This is the first in a short series of blogs in which we will look at the so-called Santa Claus rally in stocks and find some answers to the question “is there a tendency for stocks to rally into the end of the year?”
This is not a simple question to answer, but a good place to start is with a data visualization. The chart on this page shows each month (vertical columns) of each year of the DJIA back to 1929 (rows). If the month was positive, the box is colored green. If the month closed down, the box is red. (There were no months that were unchanged.)
Spend some time looking at that chart. You can click on it to see it full size and zoom into specific years, or you can also zoom out so you see more (or all) of the data.

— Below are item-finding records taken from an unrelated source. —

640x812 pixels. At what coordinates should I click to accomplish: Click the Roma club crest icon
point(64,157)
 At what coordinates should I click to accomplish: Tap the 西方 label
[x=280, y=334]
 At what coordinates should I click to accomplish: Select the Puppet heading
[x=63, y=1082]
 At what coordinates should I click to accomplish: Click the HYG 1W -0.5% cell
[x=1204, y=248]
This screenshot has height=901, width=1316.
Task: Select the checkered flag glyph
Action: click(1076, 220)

Tomorrow, we’ll look at this in a slightly different way, but here are a few numbers to consider:
- In this dataset, 58.8% of months are positive. (Any randomly selected month should be green about 58.8% of the time.)
- All Decembers are green 72% of the time. This is the largest percent green of any month.
- January, April, July, and November are close behind. Each of these has about a 62%-63% chance of being green.
- Red months are September (40% green), June (52%), and May (55%).
So, it appears that December has been green more than any other month in the dataset, but a look at the “Christmas Tree” (red and green) chart shows us that it’s far from a certain thing that December will be up. In addition, it looks like only two Decembers between 1942 – 1963 were red, so we have to wonder if that might be skewing the data.
Spend some time looking at this chart and thinking about questions to ask. We will look at this across different time slices, bull and bear market conditions, and then dig into daily returns instead of monthly.
Oh, final thought: most people call the December rally the “Santa Claus Rally” or “Santa Effect”, but that’s a mistake. That’s not the real Santa, and we’ll get to that too!